TASKS TO CARRY OUT:
- A) In the header of the book review of Janet Sylvester's poems, name every field label that is followed by a colon.
- B) Extend the review of Janet Sylvester's The Mark of Flesh, starting after its final sentence.
=== EXTRACTED TEXT ===
Virginian-Pilot


DATE: Sunday, July 13, 1997                 TAG: 9707080401

SECTION: COMMENTARY              PAGE: J2   EDITION: FINAL 

TYPE: Book Review

SOURCE: BY JOHN-HENRY DOUCETTE 

                                            LENGTH:   66 lines




AMERICA'S HISTORY HAUNTS SYLVESTER'S POEMS

THE MARK OF FLESH

Poems

JANET SYLVESTER

W.W. Norton. 93 pp. $19.

The poems contained in Janet Sylvester's second collection, The Mark of Flesh, in addition to being beautiful and intelligent, often explore the meaning of being American.

Sylvester, a former professor at Old Dominion University, teaches creative writing at the University of South Carolina. Her poetry has appeared in many top reviews, including Virginia Quarterly Review.

Consciousness of a brief and storied U.S. history looms over the heads of her characters. They grapple with sex and love and suffering, topics that are both separate and connected. They speak of people who went to war and returned, as in the recurring image of Sgt. Serifico, who, in Cambodia, ``bombed the faceless back into the Stone Age, as per instruction.''

Of people who waited.

The poems are delivered in simple stanzas, and many weave snippets of historic dialogue into scenes of a present.
=== DATA LINES ===
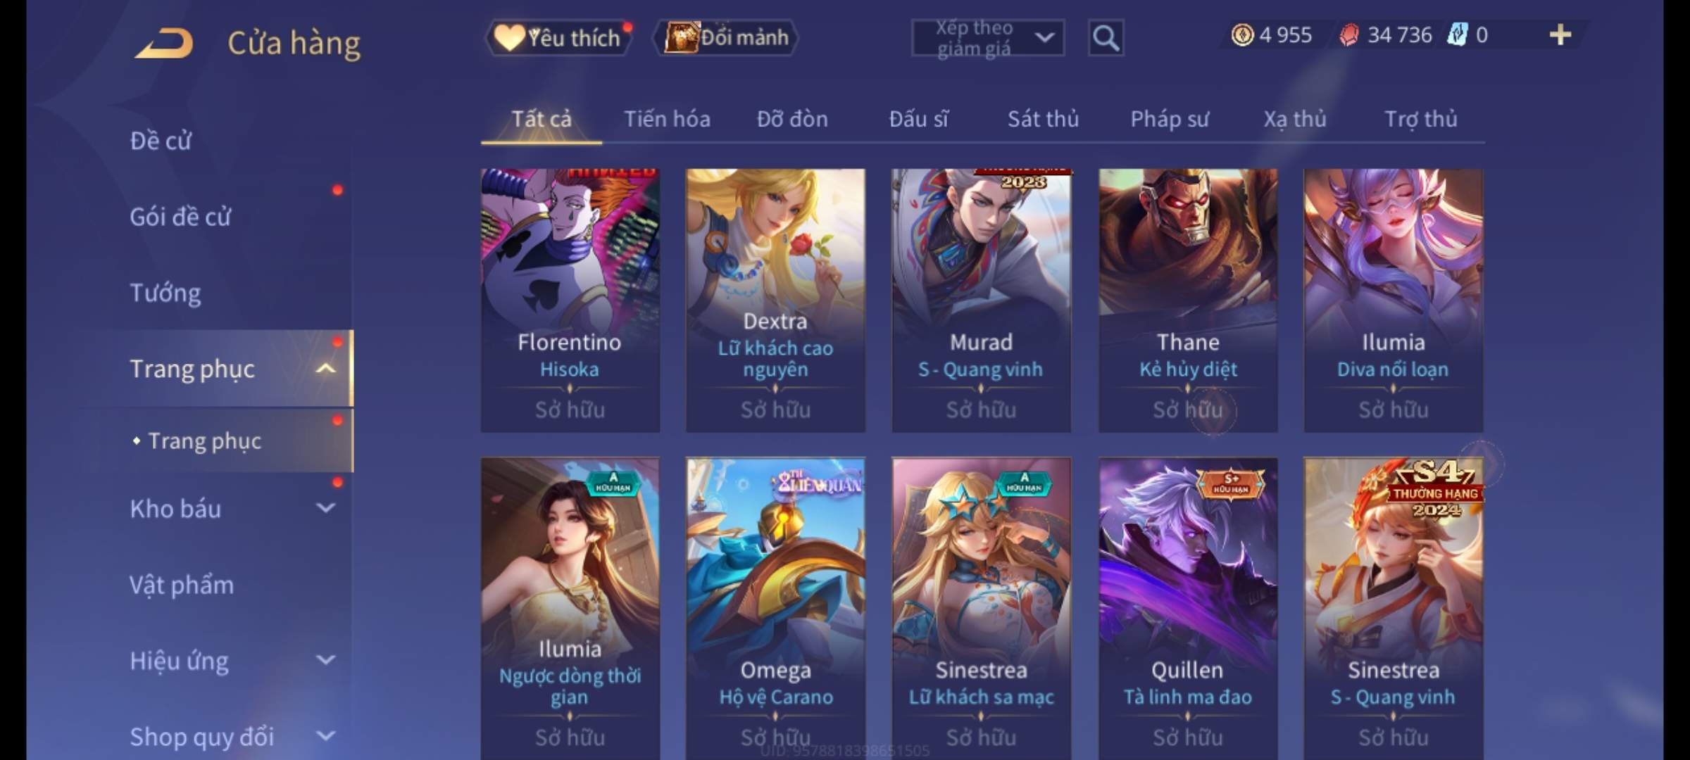Viewport: 1690px width, 760px height.
Task: Select the Florentino Hisoka skin card
Action: pyautogui.click(x=570, y=300)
===
WRITTEN RESPONSES:
- A) DATE, TAG, SECTION, PAGE, EDITION, TYPE, SOURCE, LENGTH

- B)
Consider this excerpt from the title poem, in which a woman and man lie ``wet and famished'' at - in an ironic tweak of how we regard our past - the Grant and Lee Motel in Appomattox:

``A nineteenth-century photographer/would get everything in, your concentration,/my loosening sense separate from/the service to which I've devoted the best/years of my life, my own impatient honor/far from that gentleman's code.''

The words in italics are those of Lee, the Southern warrior, and Sylvester reminds you that even in the moments after love, the sexes seem to be in service for each other. Or as Yogi Berra once said, ``Thank you for making this moment necessary.''

Sylvester links blood-soaked Civil War battles to sweat-soaked battles of love. In a sly comparison, U.S. history relates to, of all things, ``The Blob.''

That gelatinous glob of B-movie evil grew with each moment, encompassing all it touched, and surpassing. In its brief mention in ``The Medium,'' it rounds out a collection of other nostalgic, sorrowful, inevitable scenes.

Nostalgia rides again in ``Miss America,'' which shows a young girl's awakening sexuality and her understanding of her parents' imperfect, connubial life.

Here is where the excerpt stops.